--- SOURCE RECORDS Enclosed Below ---
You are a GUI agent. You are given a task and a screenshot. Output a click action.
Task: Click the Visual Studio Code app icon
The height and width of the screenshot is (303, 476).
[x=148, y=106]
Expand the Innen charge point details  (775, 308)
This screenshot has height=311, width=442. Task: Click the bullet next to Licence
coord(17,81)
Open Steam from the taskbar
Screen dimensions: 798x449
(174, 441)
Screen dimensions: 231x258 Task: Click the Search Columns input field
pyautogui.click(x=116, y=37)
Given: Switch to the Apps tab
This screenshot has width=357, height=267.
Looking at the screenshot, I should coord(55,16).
--- End of Enclosed SOURCE RECORDS ---
--- SOURCE RECORDS Enclosed Below ---
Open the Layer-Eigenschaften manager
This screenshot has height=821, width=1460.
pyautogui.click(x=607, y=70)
--- End of Enclosed SOURCE RECORDS ---
_WHAT THE EXERCISE ASKS_
Find the count of lines in the data above where the string "Open" occurs. Provide that number alone.

_ANSWER BOX_
2